IEEE Trans Biomed Eng. 2023 Jun;70(6):1911-1920. doi: 10.1109/TBME.2022.3232067. Epub 2023 May 19.
Robust neural decoding of intended motor output is crucial to enable intuitive control of assistive devices, such as robotic hands, to perform daily tasks. Few existing neural decoders can predict kinetic and kinematic variables simultaneously. The current study developed a continuous neural decoding approach that can concurrently predict fingertip forces and joint angles of multiple fingers.
We obtained motoneuron firing activities by decomposing high-density electromyogram (HD EMG) signals of the extrinsic finger muscles. The identified motoneurons were first grouped and then refined specific to each finger (index or middle) and task (finger force and dynamic movement) combination. The refined motoneuron groups (separate matrix) were then applied directly to new EMG data in real-time involving both finger force and dynamic movement tasks produced by both fingers. EMG-amplitude-based prediction was also performed as a comparison.
We found that the newly developed decoding approach outperformed the EMG-amplitude method for both finger force and joint angle estimations with a lower prediction error (Force: 3.47±0.43 vs 6.64±0.69% MVC, Joint Angle: 5.40±0.50° vs 12.8±0.65°) and a higher correlation (Force: 0.75±0.02 vs 0.66±0.05, Joint Angle: 0.94±0.01 vs 0.5±0.05) between the estimated and recorded motor output. The performance was also consistent for both fingers.

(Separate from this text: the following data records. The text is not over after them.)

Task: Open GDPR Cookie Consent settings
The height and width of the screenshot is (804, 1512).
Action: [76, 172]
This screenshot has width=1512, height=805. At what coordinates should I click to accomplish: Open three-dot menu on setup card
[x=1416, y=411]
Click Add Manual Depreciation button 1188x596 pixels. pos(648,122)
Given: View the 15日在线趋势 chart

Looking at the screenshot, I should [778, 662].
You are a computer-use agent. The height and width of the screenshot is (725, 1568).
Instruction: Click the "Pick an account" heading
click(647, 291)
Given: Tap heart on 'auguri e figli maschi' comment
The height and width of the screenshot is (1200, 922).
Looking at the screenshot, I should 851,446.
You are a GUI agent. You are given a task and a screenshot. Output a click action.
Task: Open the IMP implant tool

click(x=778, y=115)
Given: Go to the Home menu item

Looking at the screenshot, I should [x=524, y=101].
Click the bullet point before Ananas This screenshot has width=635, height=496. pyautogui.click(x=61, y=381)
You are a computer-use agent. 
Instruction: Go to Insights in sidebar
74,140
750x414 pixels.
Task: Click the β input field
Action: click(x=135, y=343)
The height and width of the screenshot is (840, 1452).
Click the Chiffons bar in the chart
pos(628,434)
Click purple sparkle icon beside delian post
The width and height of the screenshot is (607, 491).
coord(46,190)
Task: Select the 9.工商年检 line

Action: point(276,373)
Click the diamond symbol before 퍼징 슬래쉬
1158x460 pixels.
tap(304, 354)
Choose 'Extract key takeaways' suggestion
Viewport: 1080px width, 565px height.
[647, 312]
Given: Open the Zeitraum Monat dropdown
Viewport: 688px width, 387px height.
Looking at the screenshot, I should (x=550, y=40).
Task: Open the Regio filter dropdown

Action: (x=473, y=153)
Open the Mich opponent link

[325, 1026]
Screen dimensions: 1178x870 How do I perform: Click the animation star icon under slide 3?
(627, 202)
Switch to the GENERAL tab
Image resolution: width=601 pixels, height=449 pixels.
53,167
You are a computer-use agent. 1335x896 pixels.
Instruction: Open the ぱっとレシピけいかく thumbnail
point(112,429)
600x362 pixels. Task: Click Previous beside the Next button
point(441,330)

The developed neural decoding algorithm allowed us to accurately and concurrently predict finger forces and joint angles of multiple fingers in real-time.
Our approach can enable intuitive interactions with assistive robotic hands, and allow the performance of dexterous hand skills involving both force control tasks and dynamic movement control tasks.
稳健的运动意图神经解码对于实现对辅助设备(如机器人手)的直观控制至关重要,以便完成日常任务。目前,很少有神经解码器能够同时预测动力学和运动学变量。本研究开发了一种连续的神经解码方法,可以同时预测多个手指的指尖力和关节角度。
我们通过分解外在手指肌肉的高密度肌电图(HD EMG)信号来获得运动神经元的放电活动。首先对识别出的运动神经元进行分组,然后根据每个手指(食指或中指)和任务(手指力和动态运动)的组合进行细化。然后,将细化后的运动神经元组(单独的矩阵)直接应用于实时新的 EMG 数据,涉及两个手指产生的手指力和动态运动任务。还进行了基于 EMG 幅度的预测作为比较。
我们发现,新开发的解码方法在手指力和关节角度估计方面优于基于 EMG 幅度的方法,具有更低的预测误差(力:3.47±0.43% vs 6.64±0.69% MVC,关节角度:5.40±0.50° vs 12.8±0.65°)和更高的相关性(力:0.75±0.02 vs 0.66±0.05,关节角度:0.94±0.01 vs 0.5±0.05),估计的和记录的运动输出之间。对于两个手指,性能也是一致的。
开发的神经解码算法允许我们实时准确地同时预测多个手指的手指力和关节角度。
我们的方法可以实现与辅助机器人手的直观交互,并允许执行涉及力控制任务和动态运动控制任务的灵巧手部技能。